[WORK TO COMPLETE]:
The expected output is an exact copy of the lines from the one containing "Click the blue verified badge" through the final line of the entries below, with no images.

##### RECORD EXCERPTS

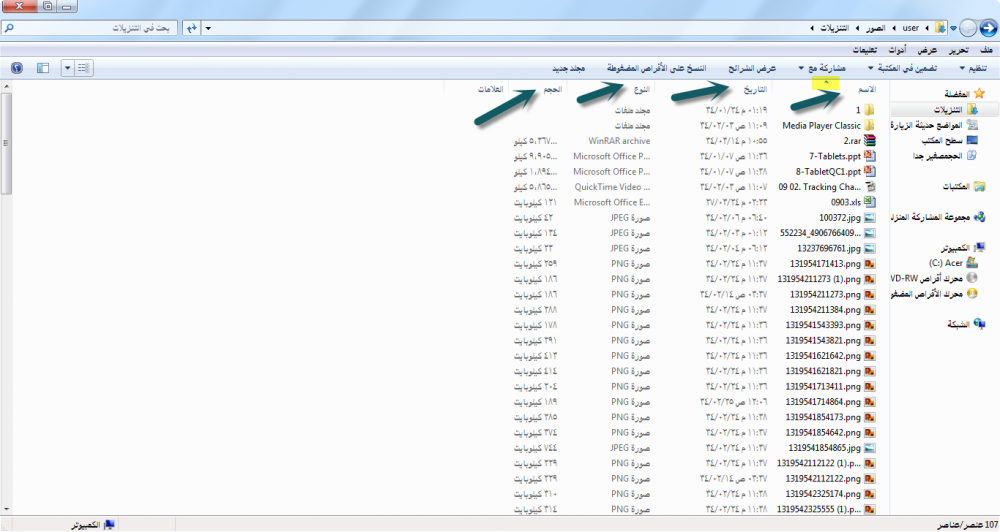Click the Help question mark icon
1000x532 pixels.
(16, 68)
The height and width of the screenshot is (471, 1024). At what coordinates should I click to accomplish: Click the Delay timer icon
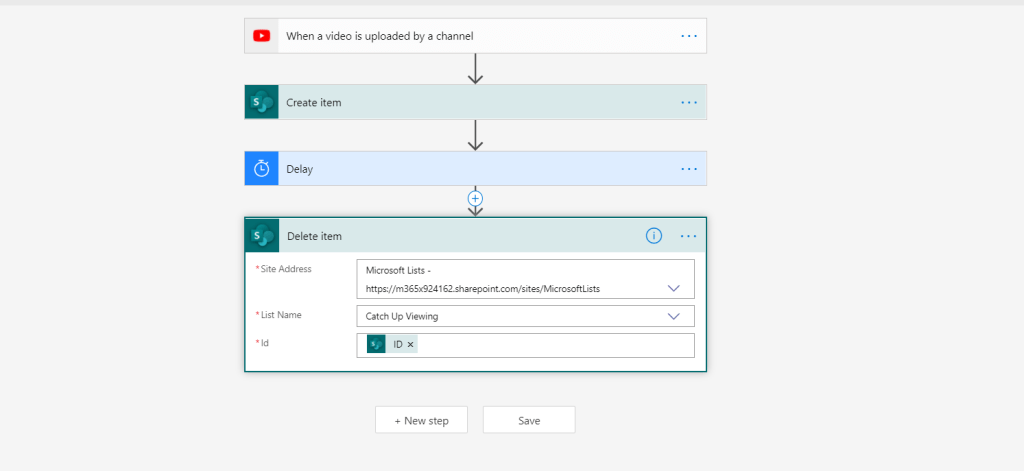(x=261, y=169)
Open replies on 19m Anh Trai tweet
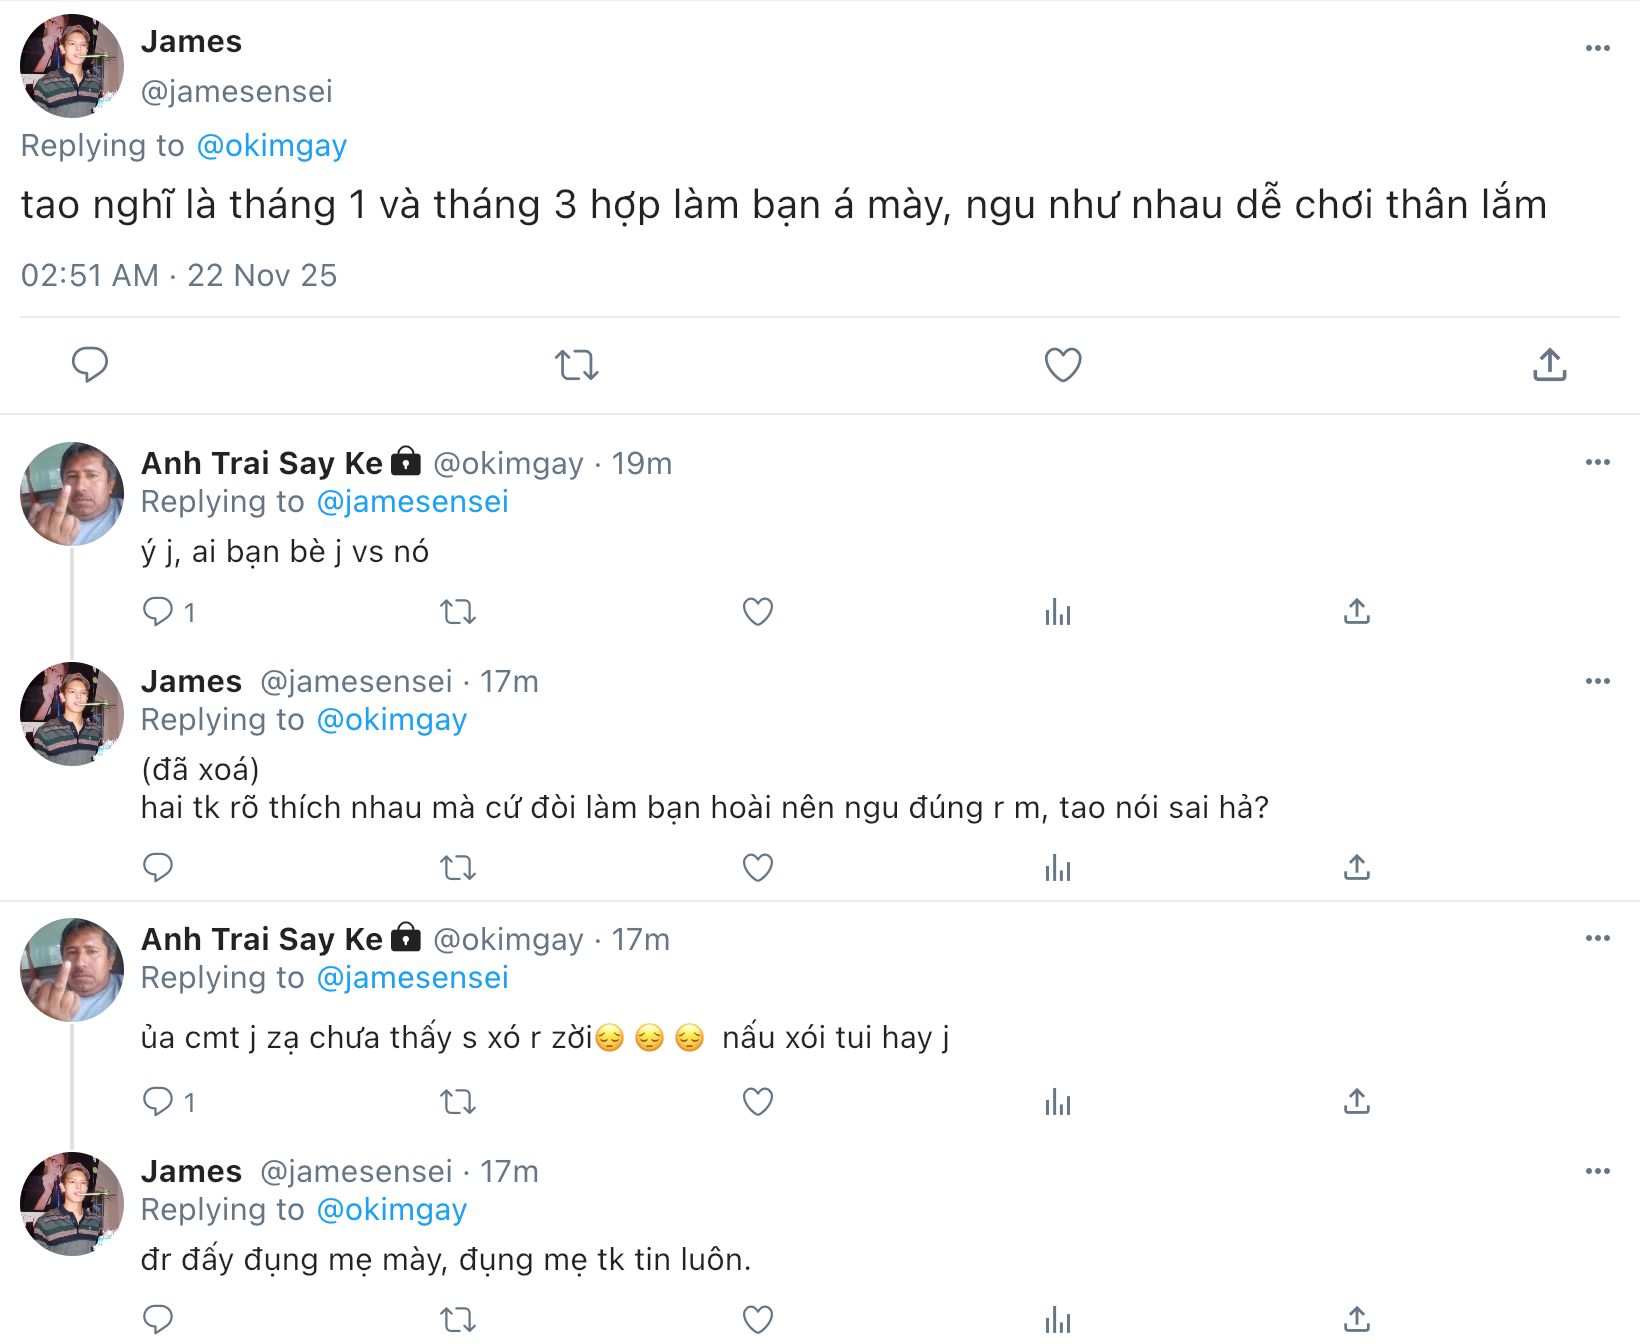 click(x=158, y=611)
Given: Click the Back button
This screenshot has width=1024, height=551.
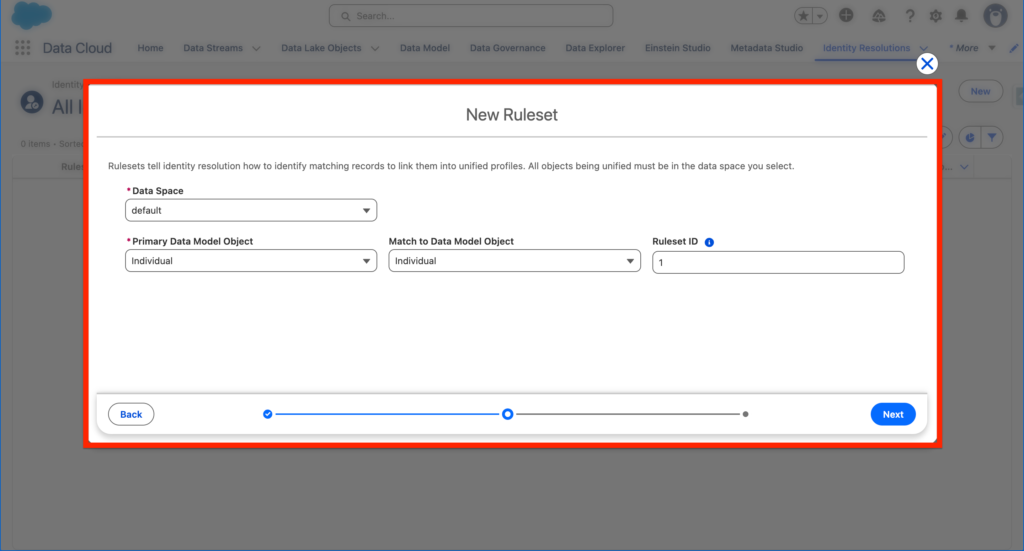Looking at the screenshot, I should (x=131, y=414).
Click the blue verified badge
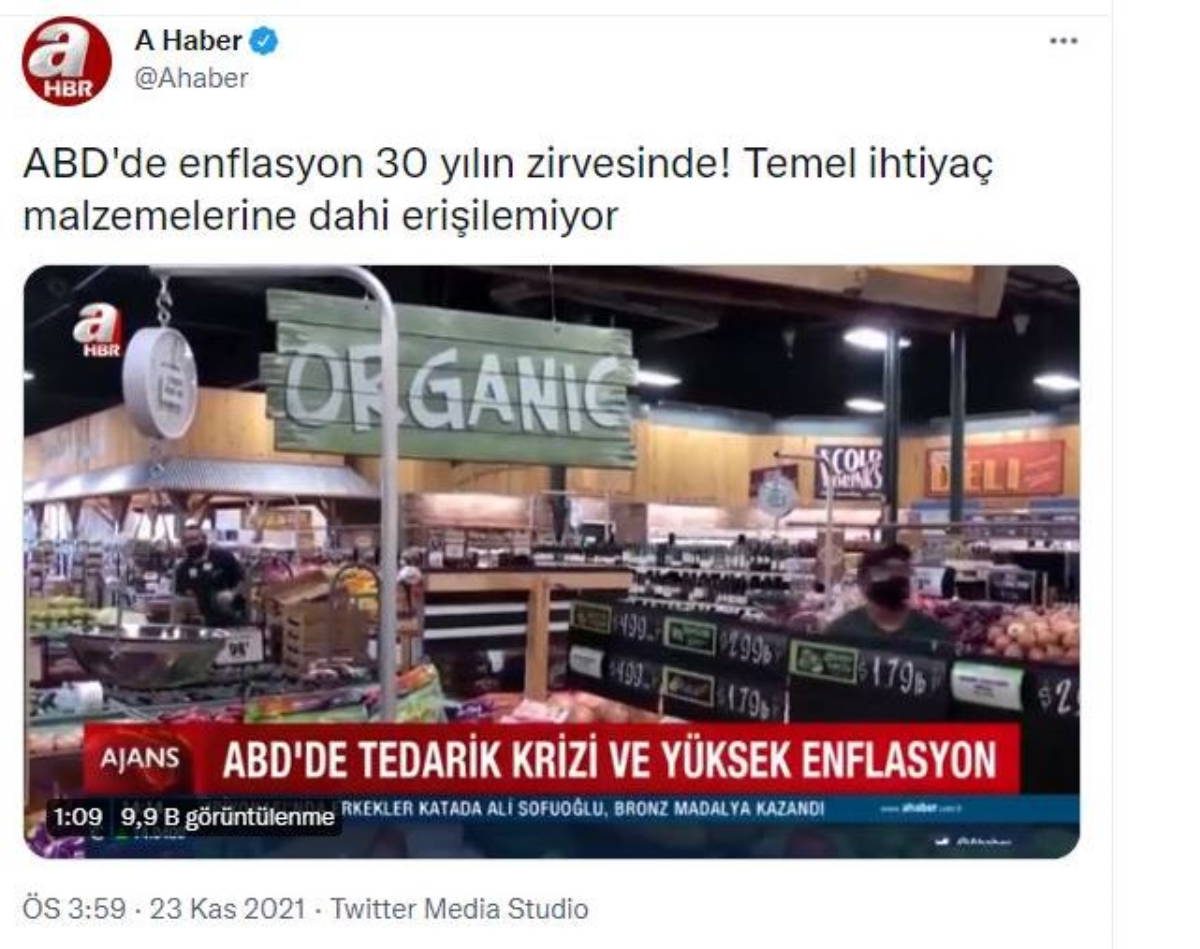 click(x=264, y=41)
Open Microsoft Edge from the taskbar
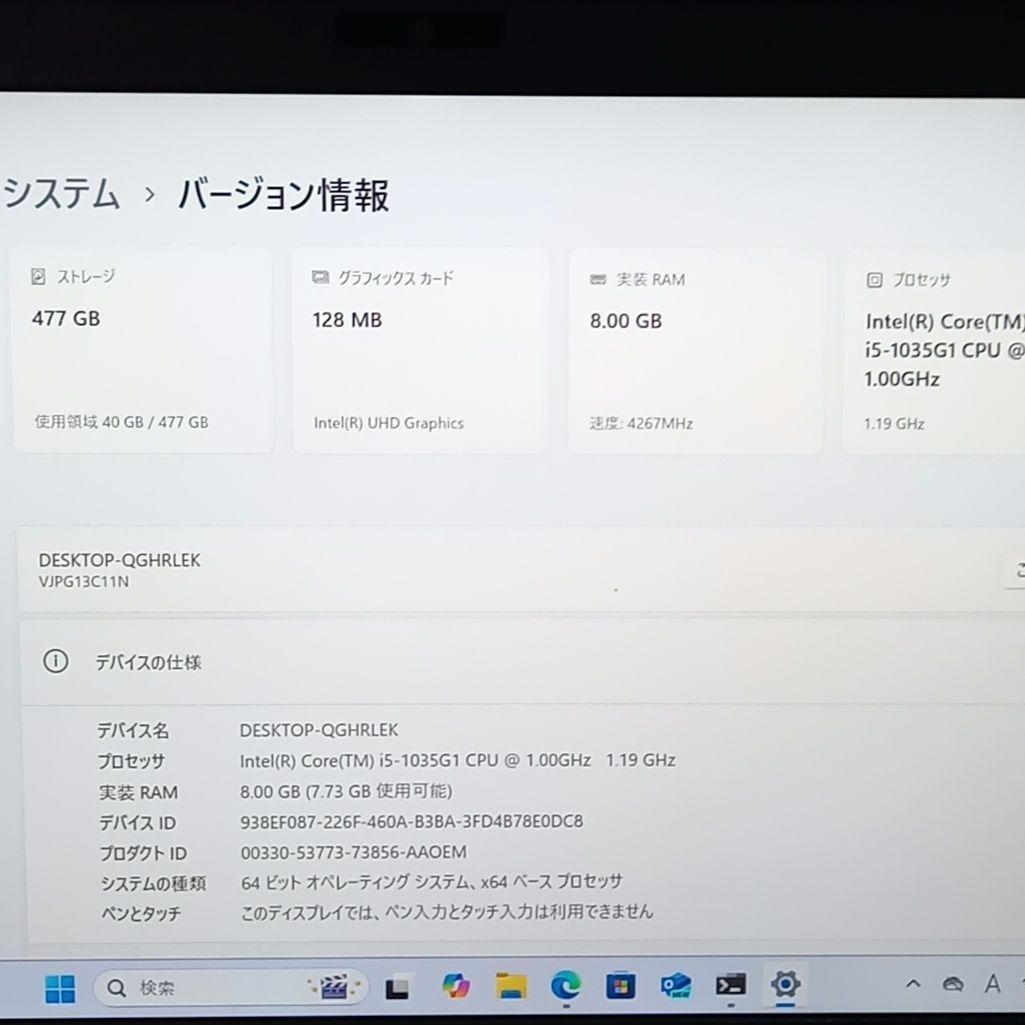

##########

[RESULT OF THIS TASK]:
Click the blue verified badge
 click(x=264, y=41)
Open Microsoft Edge from the taskbar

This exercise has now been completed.